De quoi tout cela laisse-t-il présager selon vous ?

Le problème central, ce sont toutes les interactions entre les crises qu’on peut voir apparaitre aujourd’hui. En cela, la pandémie ressemble à un rhinocéros gris plus qu'à un cygne noir : elle correspond à un phénomène plutôt envisageable (que certains avaient d'ailleurs prédit), dont on pouvait anticiper l’impact énorme tout en restant dans le déni quant aux conséquences à en attendre[2] ; le concept de cygne noir théorisé par le statisticien Nassim Nicholas Taleb renvoie lui à un phénomène strictement imprévisible, dont l'impact est phénoménal[3]. Pour nous, la pandémie est un choc de type nouveau qui est venu accélérer et renforcer des tendances déjà existantes, sur les inégalités territoriales, sociales et numériques notamment.

Le problème central, ce tons toutes les interactions entre les crises qu'on peut voir apparaitre aujourd'hui. En cela, la pandémie ressemble à un rhinocéros gris plus qu'à un cygne noir : elle correspond à un phénomène plutôt envisageable que certains avaient d'ailleurs prédit, dont on pouvait anticiper l'impact énorme, tout en restant dans le déni quant aux conséquences à en attendre

On est confronté à des crises qui semblent vouloir s'inscrire dans le temps, et la vraie question est celle de l'anticipation. La notion d’écosystème nous permet d'interroger la durée, de croiser les échelles et le temps. Elle constitue en cela une grille de lecture très riche, et un outil potentiellement porteur pour les institutions.
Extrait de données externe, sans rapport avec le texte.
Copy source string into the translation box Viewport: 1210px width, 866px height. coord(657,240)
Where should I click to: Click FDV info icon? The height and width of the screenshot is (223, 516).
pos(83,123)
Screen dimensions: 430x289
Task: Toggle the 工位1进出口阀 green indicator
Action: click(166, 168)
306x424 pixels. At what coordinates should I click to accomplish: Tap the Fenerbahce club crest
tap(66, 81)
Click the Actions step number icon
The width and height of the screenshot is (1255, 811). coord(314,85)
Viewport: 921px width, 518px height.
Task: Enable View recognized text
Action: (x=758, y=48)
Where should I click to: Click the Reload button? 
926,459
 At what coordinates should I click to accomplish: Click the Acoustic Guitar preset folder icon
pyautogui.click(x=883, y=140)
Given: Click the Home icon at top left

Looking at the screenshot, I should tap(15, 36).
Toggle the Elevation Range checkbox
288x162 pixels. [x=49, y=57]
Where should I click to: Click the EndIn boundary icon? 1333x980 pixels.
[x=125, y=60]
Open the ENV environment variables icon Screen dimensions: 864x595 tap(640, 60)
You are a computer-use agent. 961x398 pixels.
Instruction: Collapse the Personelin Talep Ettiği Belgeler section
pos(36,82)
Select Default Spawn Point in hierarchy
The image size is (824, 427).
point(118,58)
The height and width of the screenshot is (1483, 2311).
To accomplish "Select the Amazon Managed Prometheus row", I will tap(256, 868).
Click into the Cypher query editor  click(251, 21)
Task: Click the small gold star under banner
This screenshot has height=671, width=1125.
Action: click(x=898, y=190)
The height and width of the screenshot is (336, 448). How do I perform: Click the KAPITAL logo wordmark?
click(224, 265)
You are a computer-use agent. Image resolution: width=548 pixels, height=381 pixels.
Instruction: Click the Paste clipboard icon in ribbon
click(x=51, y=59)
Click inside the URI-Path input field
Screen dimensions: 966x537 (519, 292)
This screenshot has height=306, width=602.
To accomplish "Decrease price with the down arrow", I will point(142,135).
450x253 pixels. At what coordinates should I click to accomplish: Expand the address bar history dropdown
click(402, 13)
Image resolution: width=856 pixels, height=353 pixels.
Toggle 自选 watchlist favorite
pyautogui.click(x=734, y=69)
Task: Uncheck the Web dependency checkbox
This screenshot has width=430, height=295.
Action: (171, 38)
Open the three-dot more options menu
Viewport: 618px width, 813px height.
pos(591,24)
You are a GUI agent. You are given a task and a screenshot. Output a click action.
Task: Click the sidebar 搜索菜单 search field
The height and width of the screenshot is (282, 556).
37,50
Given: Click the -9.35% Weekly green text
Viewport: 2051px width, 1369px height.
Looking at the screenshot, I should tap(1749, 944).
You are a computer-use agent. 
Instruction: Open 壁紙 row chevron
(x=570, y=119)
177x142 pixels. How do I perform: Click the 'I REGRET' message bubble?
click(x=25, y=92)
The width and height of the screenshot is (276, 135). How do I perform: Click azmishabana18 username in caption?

[1] Terme qui renvoie à une jeune entreprise développant un produit basé sur une innovation d'ingénierie significative, de rupture ou disruptive (source : Wikipedia).
[2] Wucker Michele, The Gray Rhino: How to Recognize and Act on the Obvious Dangers We Ignore, St. Martin's Press, 2016.
[3] Taleb Nassim Nicholas, Le Cygne noir: La puissance de l'imprévisible, Les Belles Lettres, 2010 [2007].